78. With respect to the question of the possible duplication of the mandate of the proposed Indian Ocean Tuna Commission and that of the Western Indian Ocean Tuna Commission established

among coastal states of the Western Indian Ocean and opened for signature in 1991, it was recalled that, when this question had been discussed at the technical conference held in June 1992, the conclusion had been reached that the mandates of the two bodies were complementary. At that time, it had been suggested that reference should be made in Article XV of the draft Agreement to the need for cooperation with other intergovernmental organizations and institutions dealing with tuna in the area covered by the draft Agreement. The Council noted that Article XV of the revised draft Agreement for the Establishment of the Indian Ocean Tuna Commission made specific reference to such cooperation and that, consequently, the matter had been dealt with satisfactorily.

79. The Council noted that a number of drafting suggestions submitted by FAO Members had been incorporated in the revised text in: Article 1.1, 1.2(b); Article VI. 1, VI.2, VI.6, VI.8; Article VII.3; Article IX.5, IX.7, IX.8; Article X.l, X.2, X.3; Article XI. 1, XI.2; Article XII.3; Article XIII.8; Article XVIII; Article XIX.3; Article XXIII; and Article XIV(d)(i), XIV(d)(iii). The Council approved those changes.

80. The Council noted that still other amendments had been proposed since the Sixty-first Session of the CCLM in respect of Article XIII.3 on Finances, as well as in Articles IV.4, XX.5 and XXI. 1, and agreed that these amendments be incorporated in the text. Finally, drafting proposals had been made in respect of Article XVI and it was agreed that the alternatives would be reflected in the text.

81. The Council was informed that an agreement was being negotiated between the United Kingdom and Mauritius to be signed before the end of 1993 regarding cooperation in the conservation of fish stocks. The Council noted that these discussions were still proceeding, but that some more time would be required for these discussions to reach fruition and indeed Mauritius had indicated that it was not yet in a position to give formal approval to the draft Agreement.

──────────────────────────────

**Objectives**.
• A. Render this sentence from the passage on the Indian Ocean Tuna Commission in Spanish: "The Council was informed that an agreement was being negotiated between the United Kingdom and Mauritius to be signed before the end of 1993 regarding cooperation in the conservation of fish stocks."
• B. Write out, word for word, the stretch of the tuna commission passage from "79. The Council" through "approved those changes.".

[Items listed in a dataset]
──────────────────────────────

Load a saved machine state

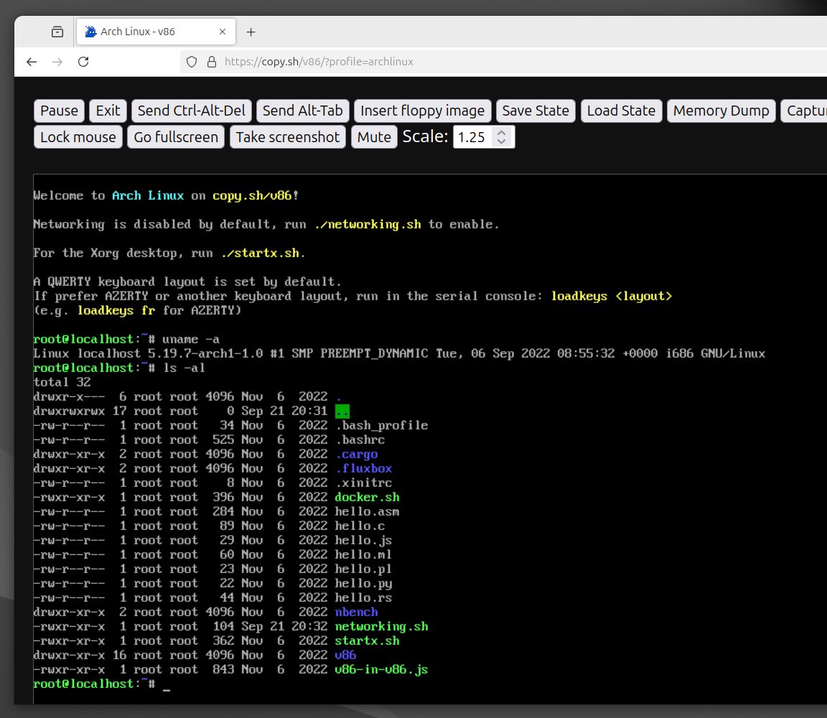[622, 111]
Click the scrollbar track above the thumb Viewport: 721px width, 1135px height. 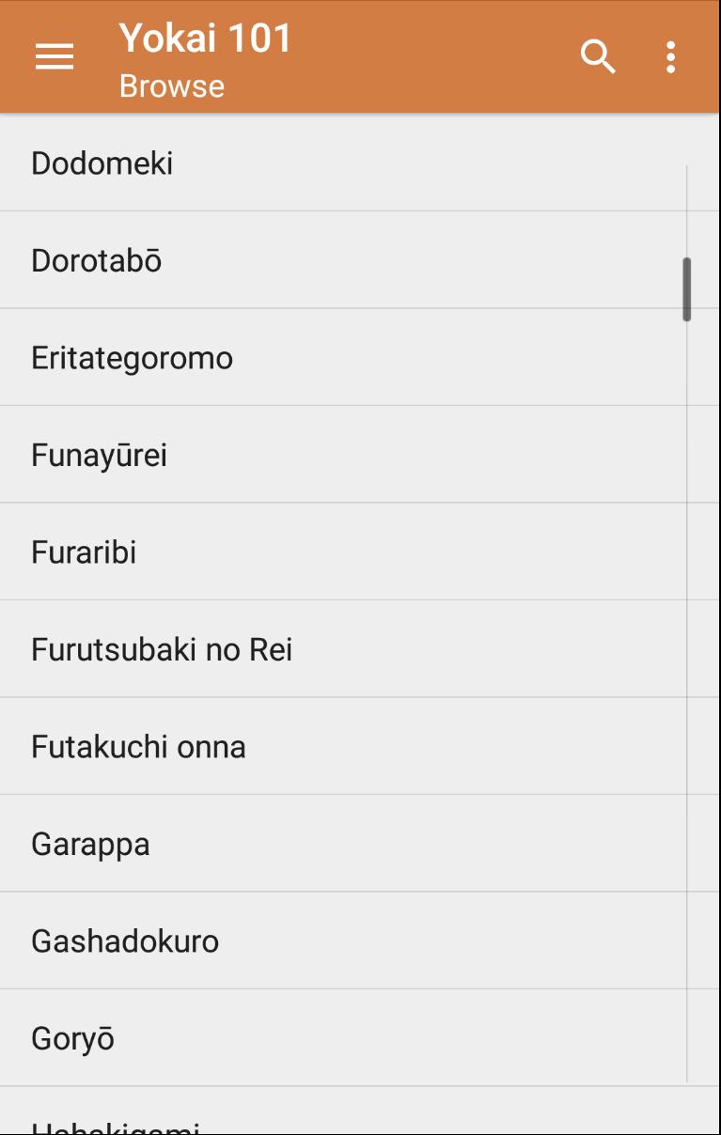point(687,207)
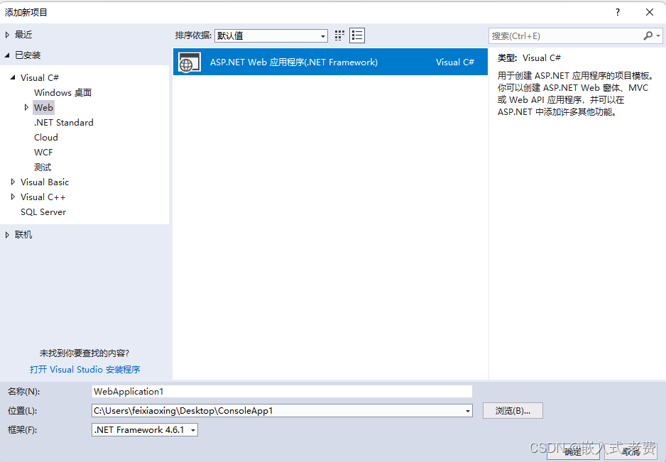Select SQL Server in the template tree

[x=43, y=211]
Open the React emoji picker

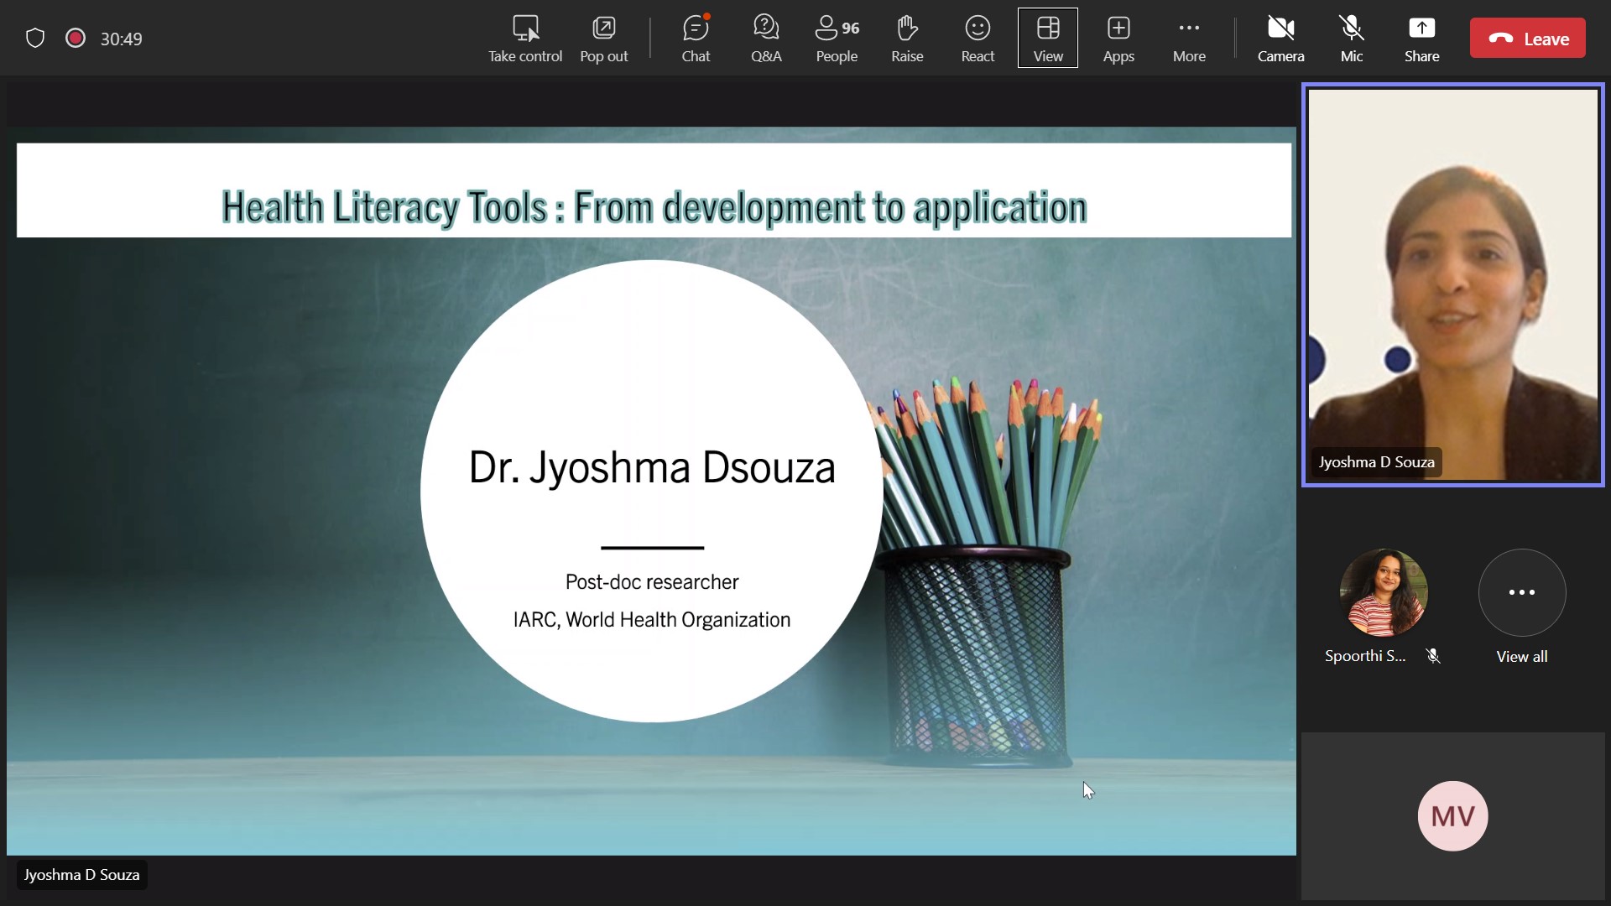977,39
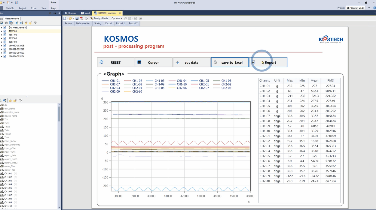Screen dimensions: 376x210
Task: Export the panel using the PDF icon
Action: (81, 18)
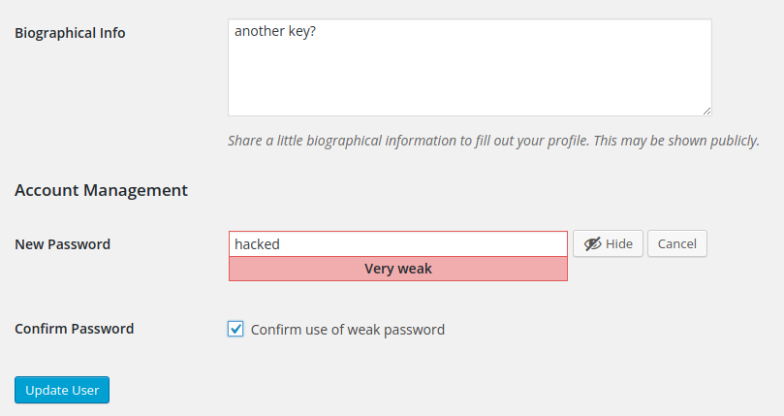This screenshot has height=416, width=784.
Task: Click the crossed-out eye icon
Action: point(592,243)
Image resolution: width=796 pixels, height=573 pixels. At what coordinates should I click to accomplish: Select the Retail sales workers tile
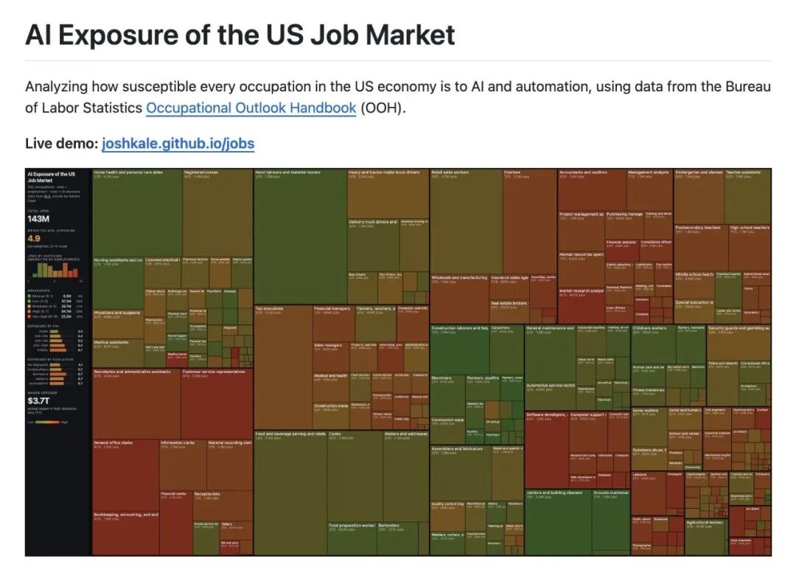[466, 221]
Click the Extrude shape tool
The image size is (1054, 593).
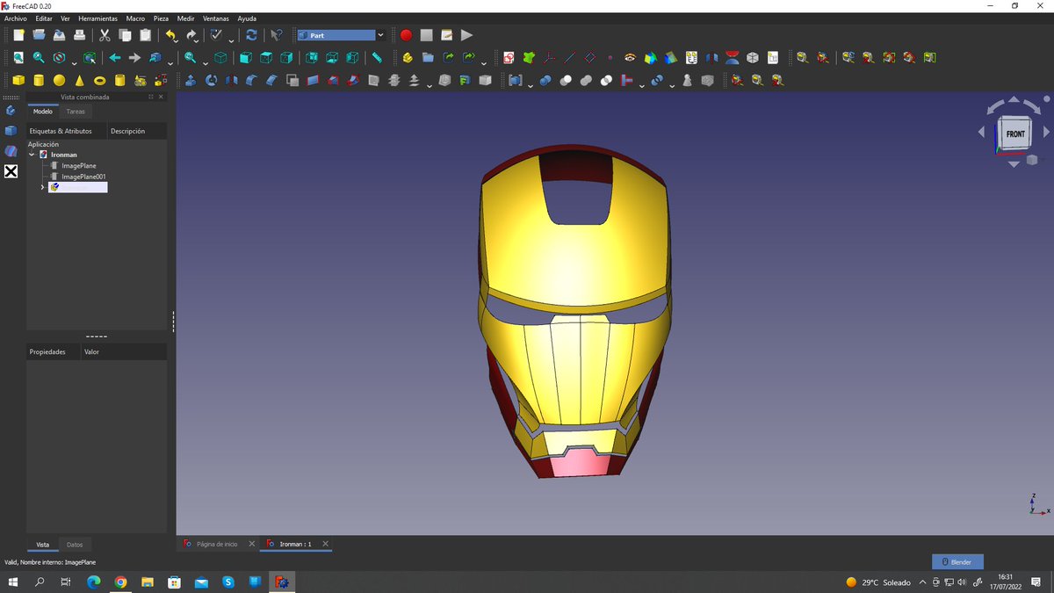pyautogui.click(x=191, y=81)
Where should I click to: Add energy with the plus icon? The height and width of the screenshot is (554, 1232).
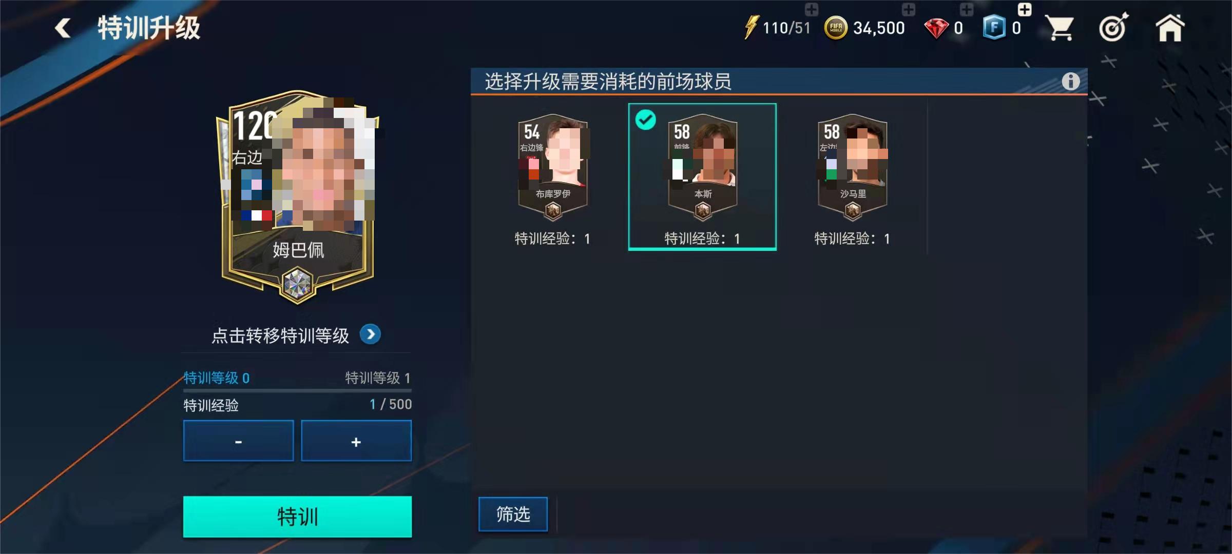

──────────────────────────────

**Answers in order**.
• A. Se informó al Consejo de que se estaba negociando un acuerdo entre el Reino Unido y Mauricio, que se firmaría antes de finales de 1993, relativo a la cooperación en la conservación de las poblaciones de peces.

• B.
79. The Council noted that a number of drafting suggestions submitted by FAO Members had been incorporated in the revised text in: Article 1.1, 1.2(b); Article VI. 1, VI.2, VI.6, VI.8; Article VII.3; Article IX.5, IX.7, IX.8; Article X.l, X.2, X.3; Article XI. 1, XI.2; Article XII.3; Article XIII.8; Article XVIII; Article XIX.3; Article XXIII; and Article XIV(d)(i), XIV(d)(iii). The Council approved those changes.